Is it a bit like asking me, a news journalist, to write a Mills & Boon ... in Italian?
“That’s a perfect analogy. Exactly that. You should use that.
“You have a specific skillset – and we can do those jobs, but can’t do them as well; and if you’re not doing them as well, then the quality suffers.
“And I’m sure your Italian novella would be awesome, but nobody would die from you writing it.
“Whereas, potentially, if I went and tried to do heart surgery, I would do significant harm to that patient.”
Scaling up is necessary, Psirides says, but expensive.
“What we would need to increase ICU provision even to match Australia would be twice as many ICU beds, distributed around the country in areas of highest population density.”
That comes with a big price tag. But it also involves a massive increase in a resource New Zealand is already short on: skilled healthcare workers, and particularly nurses.
Strength in numbers
“If you’ve got a 24-bed unit, like we have in Wellington, we have a total of 197 nurses, of 30 doctors. And that ratio is about right to provide safely for that number of patients.
“You also need a whole lot of other people: ICU isn’t just a doctor and a nurse. We need physiotherapists, pharmacists, speech and language therapists ... dieticians, healthcare assistants, orderlies, all the people who increase the functioning of an organisation.
“I think the Kiwi way, generally, has been to struggle along with what we have, accepting that it’s not adequate. Compromises have been made.”

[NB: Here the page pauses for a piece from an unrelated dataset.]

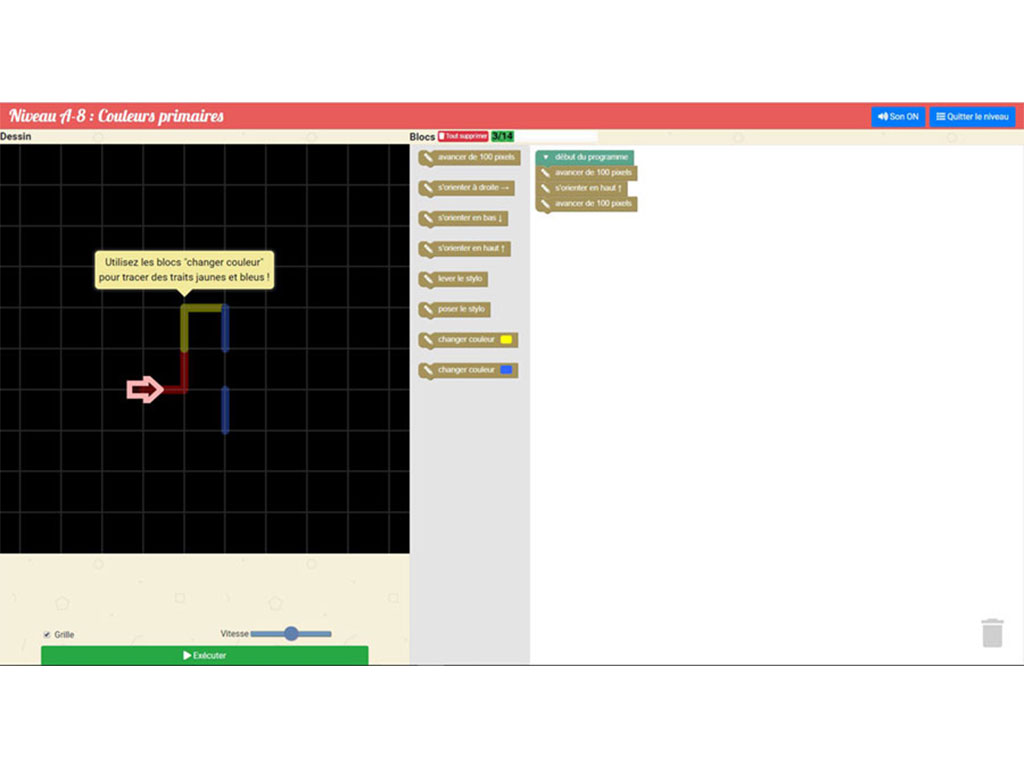
Task: Click the trash bin icon in workspace
Action: pos(991,633)
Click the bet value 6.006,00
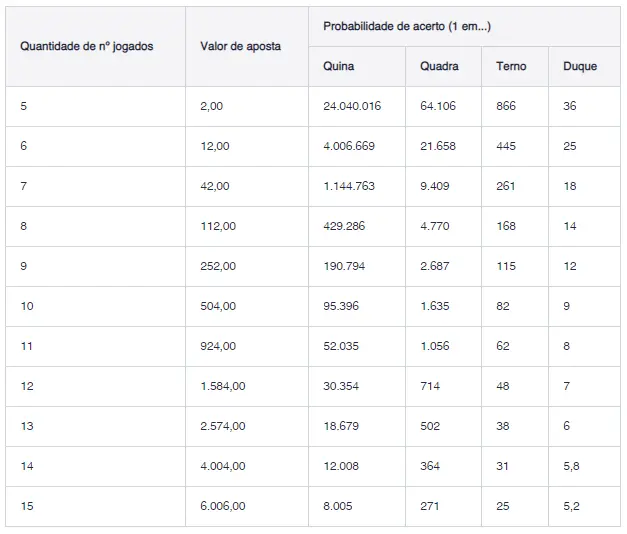 point(223,506)
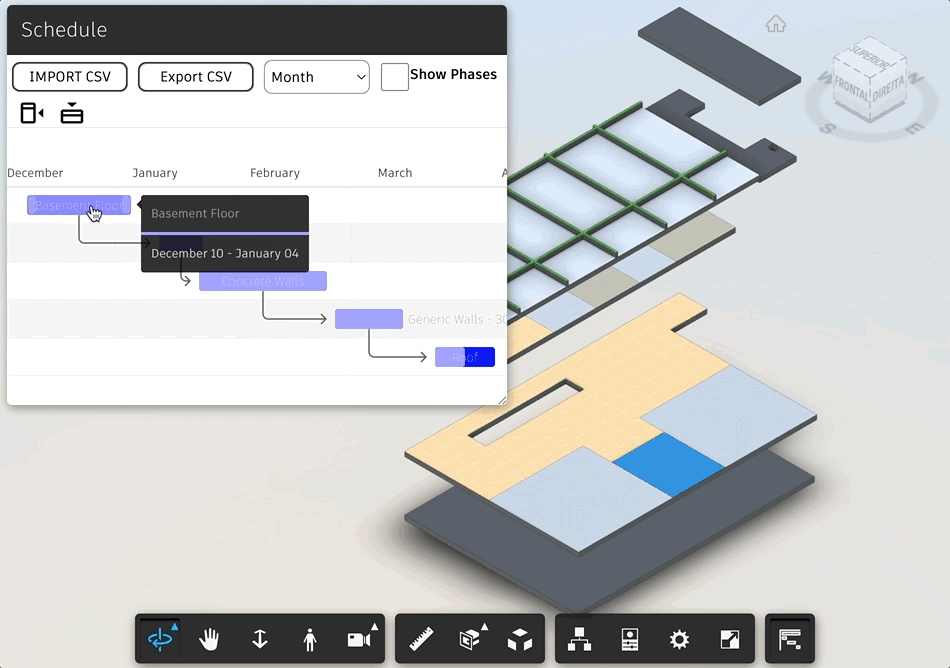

There is a potential reservoir: hundreds of doctors and nurses from overseas have expressed an interest in moving to New Zealand.
But a backlogged immigration pipeline means many are struggling to get processed.
Even doctors and nurses who are here are having their residency applications delayed – meaning many are leaving New Zealand to return to their families.
And Kiwi nurses, in particular, are in high demand overseas, Psirides says.
“In terms of the training we provide, unfortunately for us, if you train in New Zealand in ICU you’re in high demand in the rest of the world.
“Particularly for nurses, who are leaving to work in Australia for 30 percent more salary.”
While it may be too late to get ICUs ready for a mass Covid outbreak the Covid crisis is a stark reminder to build with the future in mind, Psirides says.
Crucially, that involves a concerted, aggressive campaign of recruiting skilled ICU nurses from abroad; and doing our utmost to retain those trained in New Zealand.